* _Trecho selecionado_:

Executado com uma perspicácia mórbida e repleto dos deslumbrantes toques estilísticos que tiveram tão profunda influência em Dario Argento e Martin Scorsese, Sei Donne representa uma etapa lógica na maturidade crescente de Bava como cineasta. Os recursos um tanto limitados dos gêneros do gótico e do peplum deixaram o diretor ansioso por tentar algo novo. Embora La Ragazza che Sapeva Troppo (The Girl Who Knew too Much) tenha permitido que ele deixasse pra trás as armadilhas artificiais do filme de época, ele ainda sofre de certa falta de maturidade -- pode ser o primeiro giallo, mas é um giallo incerto. Em As Três Máscaras do Terror, o diretor deu um passo no sentido correto com o segmento "Il telefono" (seu segundo thriller com ambientação contemporânea), mas Sei Donne permanece o primeiro exemplo verdadeiramente sanguinolento do giallo. É um filme de tal crueldade sem remorsos e cinismo amargo que agitou o gênero em seus próprios fundamentos. Mesmo se não é o melhor thriller a sair da Itália (esta honra pertence a Prelúdio para Matar, 1975 de Dario Argento), é um exemplo compendioso do que fascina os conhecedores no trabalho de Bava, e do que outros consideram estar faltando, ou do que consideram simplesmente ofensivo.

* _Extrato de dados_:

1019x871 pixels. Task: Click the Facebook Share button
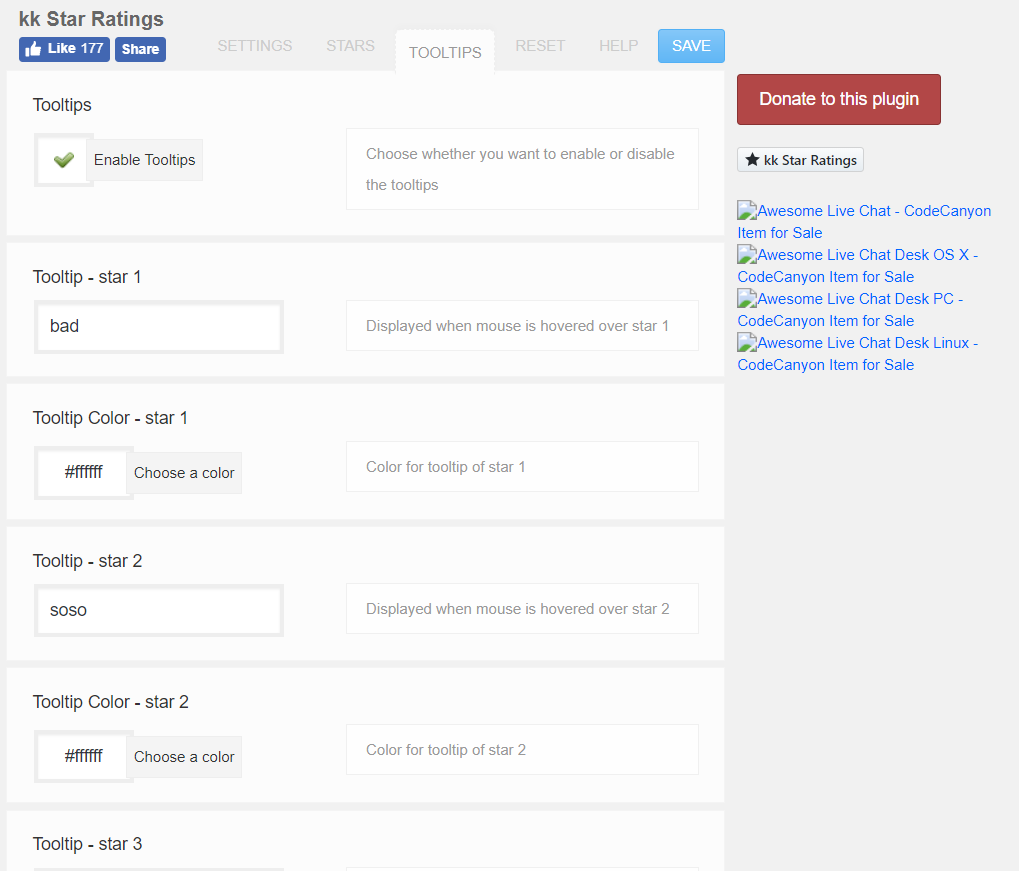click(140, 49)
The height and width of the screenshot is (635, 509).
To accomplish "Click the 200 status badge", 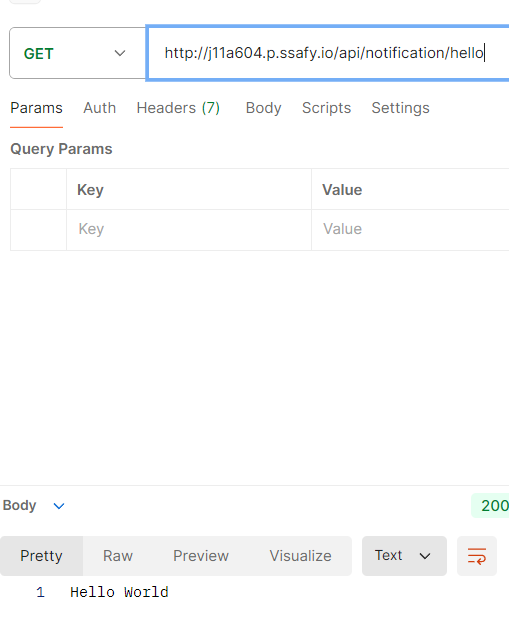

* _Exercícios propostos_:
**1)** Segundo o trecho sobre Sei Donne, o que deixou Bava ansioso por tentar algo novo? Responda em uma a três frases.
**2)** Prossiga com o trecho sobre Sei Donne, começando logo após a última frase.
A listagem constitui material à parte, sem relação com o trecho.

* _Respostas_:
**1)** Os recursos um tanto limitados dos gêneros do gótico e do peplum deixaram o diretor ansioso por tentar algo novo.

**2)**
Visualmente falando, Sei Donne é uma dos filmes mais bonitos de Bava: não há um único plano que não pareça positivamente reluzir. Ainda que criticado pela inconsistência por Maitland McDonagh em BROKEN MIRRORS/ BROKEN MINDS: THE DARK DREAMS OF DARIO ARGENTO, não há nada descuidado no visual do filme. Antecedendo os massacres engenhosamente coreografados de Argento por diversos anos, Bava não deixa escapar nenhuma oportunidade de dar plena vazão a sua imaginação nada convencional. Uma mulher tem seu rosto repetidamente esmagado de encontro ao tronco de uma árvore; o rosto de uma outra jovem é rasgado em pedaços por uma luva de metal laminada (ecos da sequência de abertura de A Maldição do Demônio), e uma outra vítima é escaldada à morte por uma fornalha em brasa. A sedutora encenação de Bava e seu uso impecavelmente orquestrado da cor emprestam a estas cenas uma beleza perturbadora; Hitchcock pôde ter sido pioneiro no aspecto auto-analítico, voyeurístico do cinema, mas Bava foi o primeiro a confrontar clamorosamente a mórbida obsessão do público com a violência. A violência é intensa, distante de qualquer coisa em Psicose de Hitchcock (1960) ou em Peeping Tom de Michael Powell (1960), mas dificilmente há qualquer sangue derramado. A cor vermelha, irrevogavelmente associada a atos de violência por razões óbvias, é predominante na paleta de cores doces de Sei Donne, dos telefones e dos adornos vermelhos do Haute Couture Salon ao batom e esmalte que adorna os corpos das modelo-vítimas; a consciência culpada de Massimo é reafirmada em sua vestimenta com manchas carmesins. Este uso da cor não é hiperbólico, mas antes serve como uma representação simbólica da narrativa manchada de sangue.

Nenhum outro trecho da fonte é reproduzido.